* _Activity_
An exact copy of the records is required, minus the pictures they hold.

* _Information shown_
..........

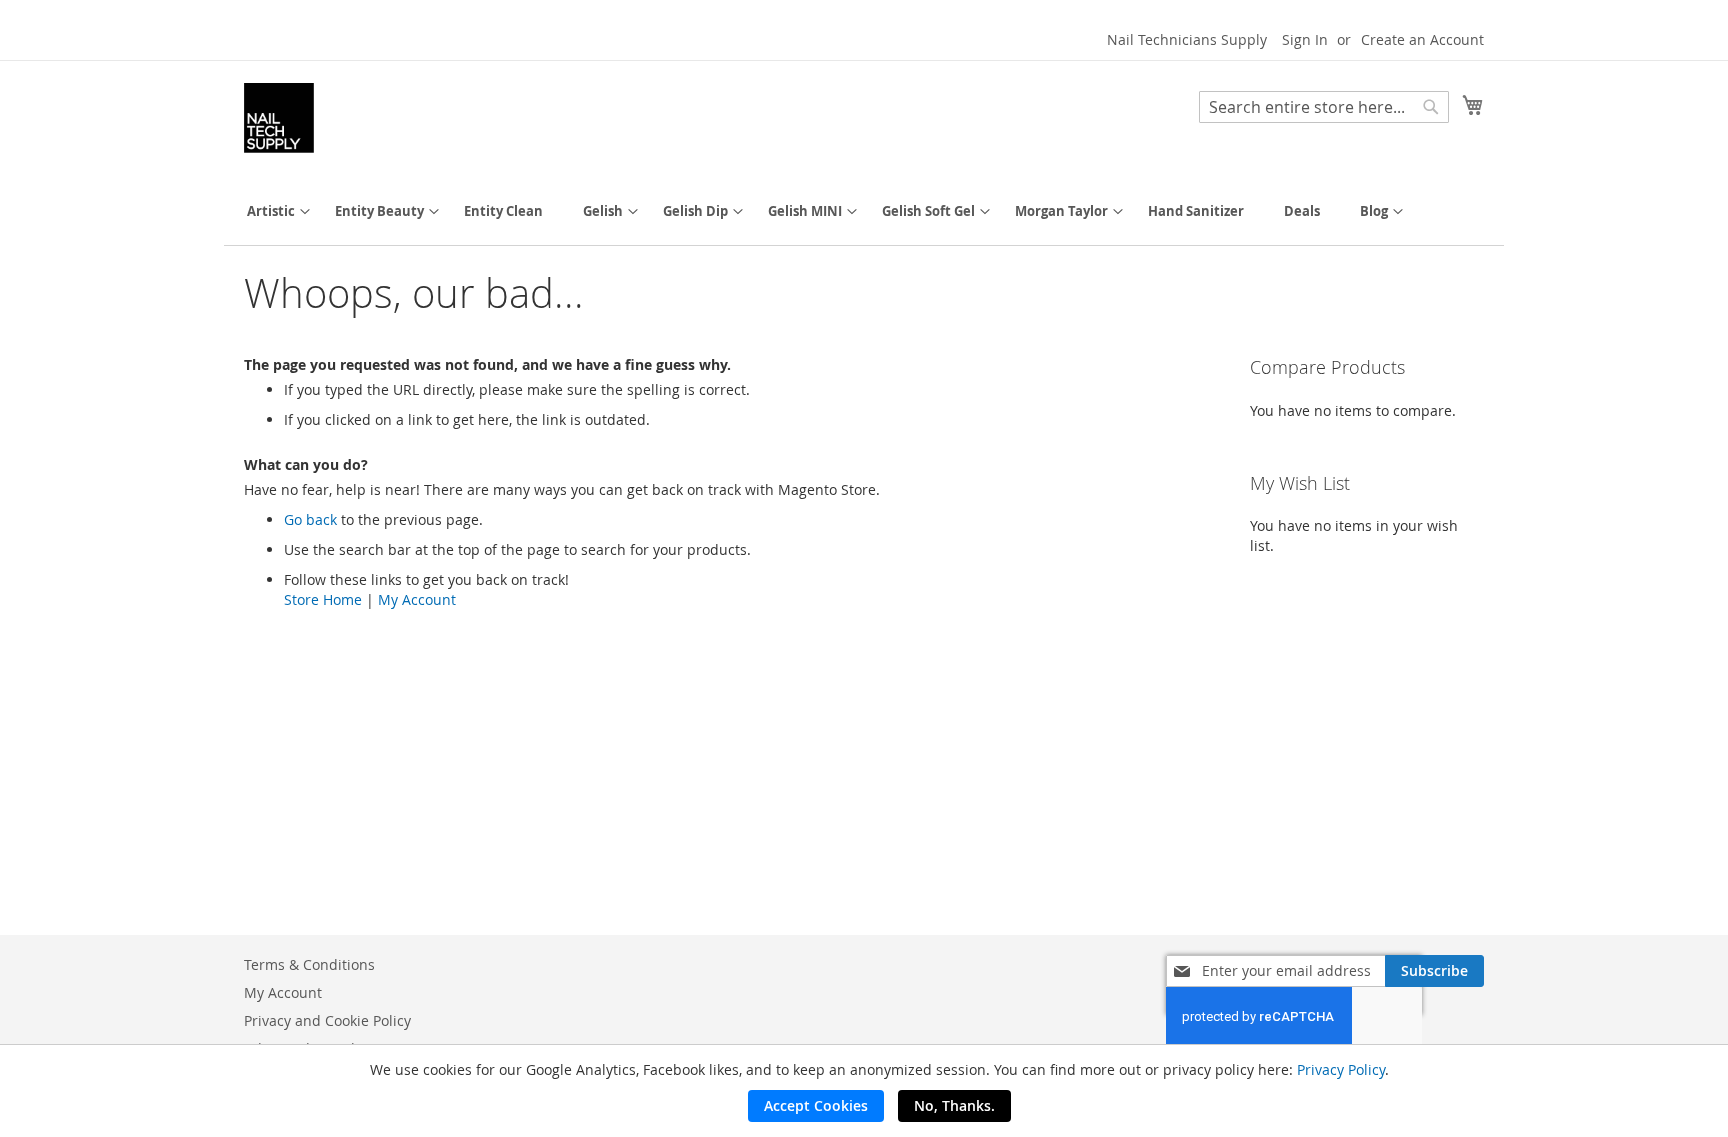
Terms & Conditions (309, 964)
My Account (417, 599)
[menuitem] (271, 211)
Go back (310, 519)
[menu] (864, 211)
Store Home (323, 599)
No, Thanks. (954, 1105)
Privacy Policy (1341, 1069)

..........

* _Solution below_
Terms & Conditions (309, 964)
My Account (417, 599)
[menuitem] (271, 211)
Go back (310, 519)
[menu] (864, 211)
Store Home (323, 599)
No, Thanks. (954, 1105)
Privacy Policy (1341, 1069)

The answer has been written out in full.